Figure 1. Defective proteostasis in GD stems from impaired autophagy. This has an impact upon the UPS and mitophagy as well as turnover of aggregated SNCA oligomers. This results in a toxic build-up of damaged proteins and organelles leading to neuronal cell death. Glccr, glucocerebroside.

Figure 1. Defective proteostasis in GD stems from impaired autophagy. This has an impact upon the UPS and mitophagy as well as turnover of aggregated SNCA oligomers. This results in a toxic build-up of damaged proteins and organelles leading to neuronal cell death. Glccr, glucocerebroside.
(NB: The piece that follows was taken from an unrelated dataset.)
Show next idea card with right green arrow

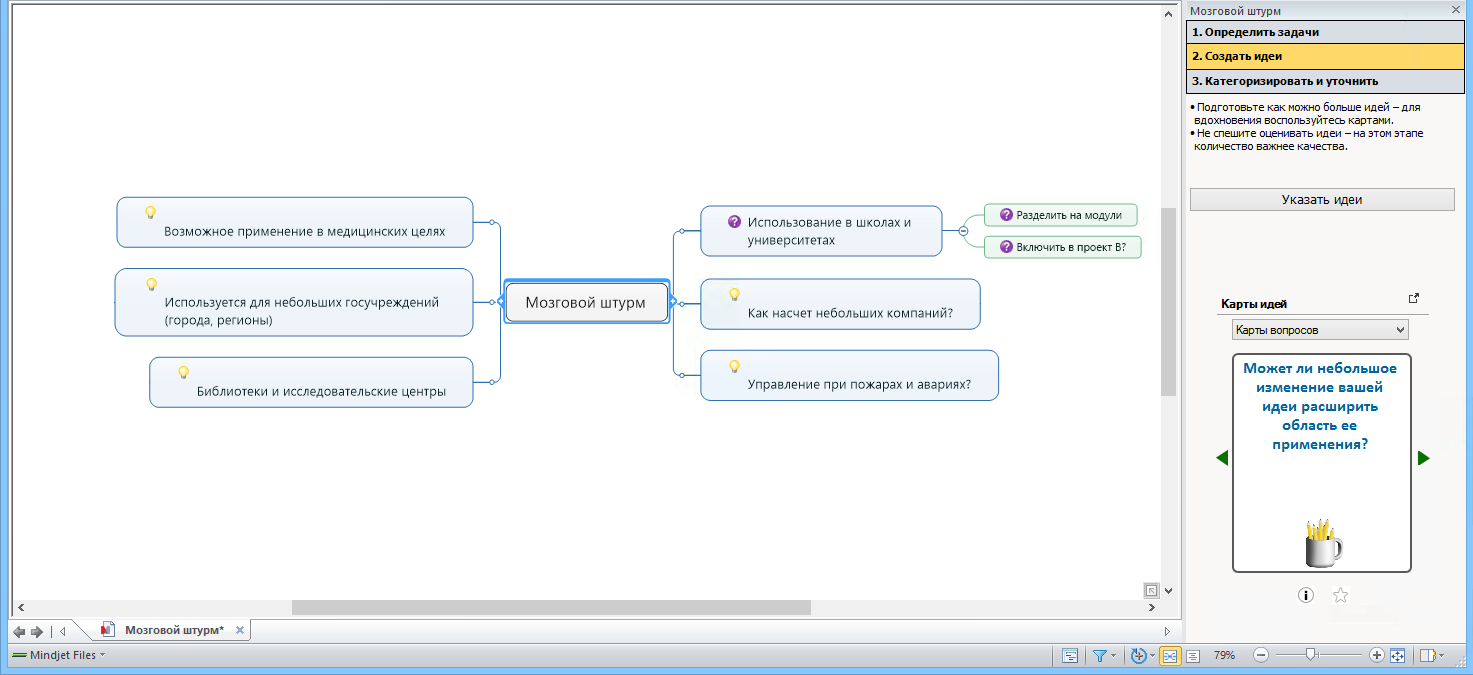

As mitochondrial dysfunction has long been associated with PD, we investigated whether this was also a feature of GD. The largely fragmented mitochondrial population has a reduced membrane potential (ΔΨm) that is maintained by the reversal of the F1Fo-ATPase (complex V). This phenomenon has also been reported in neurons in which the PD-associated protein PINK1 is depleted, as this is a compensatory mitochondrial mechanism that prevents dissipation of ΔΨm. Mitochondrial-derived reactive oxygen species (ROS) have long been implicated in the pathology of neurodegenerative disorders and are generated by a damaged respiratory chain, primarily at complex I (CI) and to a lesser extent complex III. Exposure of cells to the mitochondrially targeted antioxidant MitoQ10 partially rescues ΔΨm, suggesting the mitochondrial dysfunction observed in this model of GD may be amplified by a feedback cycle involving damage to the respiratory chain by ROS generated at CI.
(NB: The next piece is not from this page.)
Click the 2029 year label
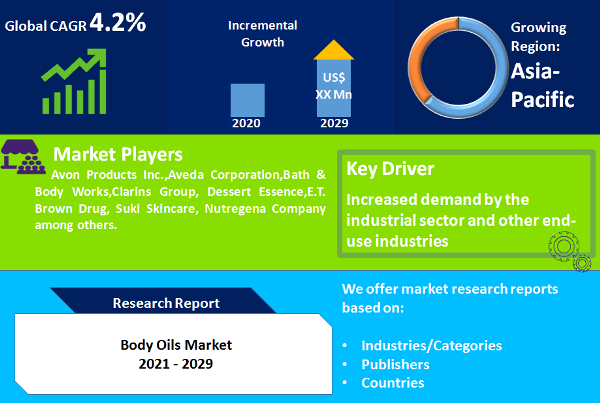Viewport: 600px width, 403px height. click(334, 123)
As mutations in the PARK family of proteins impair mitophagy (mitochondrial specific autophagy) and are associated with familial PD, we investigated whether the defective mitochondrial pool was “marked” for turnover via the PINK1-PARK2 pathway. In spite of the reduced ΔΨm, PARK2 translocation is not observed, suggesting that reversal of the ATPase maintains ΔΨm above the threshold required for PINK1-mediated PARK2 recruitment, thus ensuring that damaged mitochondria are not marked for turnover via mitophagy. This suggests that the inherent mitochondrial compensatory mechanism, reversal of the ATPase, may contribute to the overall pathophysiology in GD.
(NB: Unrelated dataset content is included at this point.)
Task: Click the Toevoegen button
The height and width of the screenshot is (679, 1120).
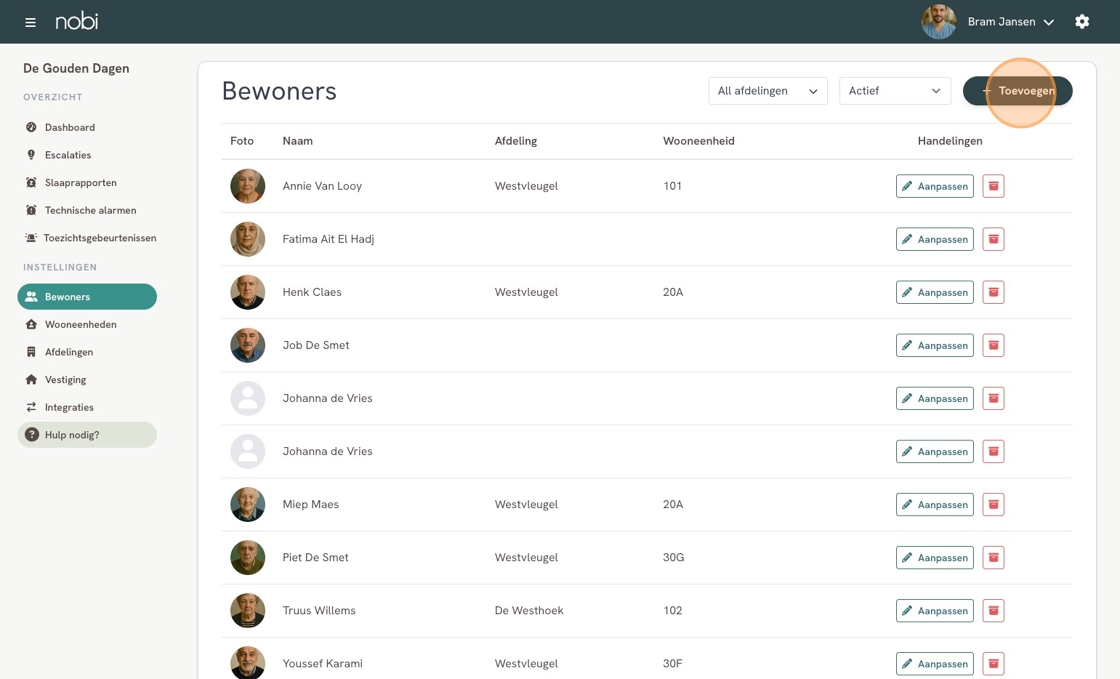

Overall similar mechanisms appear to engage in the pathophysiology of both GD and PD, with defects in cellular quality control pathways playing central roles in both disease states. The observation of accumulated dysfunctional mitochondria in GD (and PD) highlights the importance of appropriate turnover of this organelle, as failure results in the breakdown of normal energy homeostasis as this indispensible organelle become destructive, leaking ROS and potentially activating the intrinsic apoptotic pathway. Taken together, global defects in proteostasis may underpin the neurodegenerative aspects of both GD and PD. In the end, a pathogenic threshold is crossed as a result of a toxic build-up of misfolded and ubiquitinated protein aggregates (including SNCA) ultimately resulting in neuronal death.

10.4161/auto.25878

Disclosure of Potential Conflicts of Interest

No potential conflicts of interest were disclosed.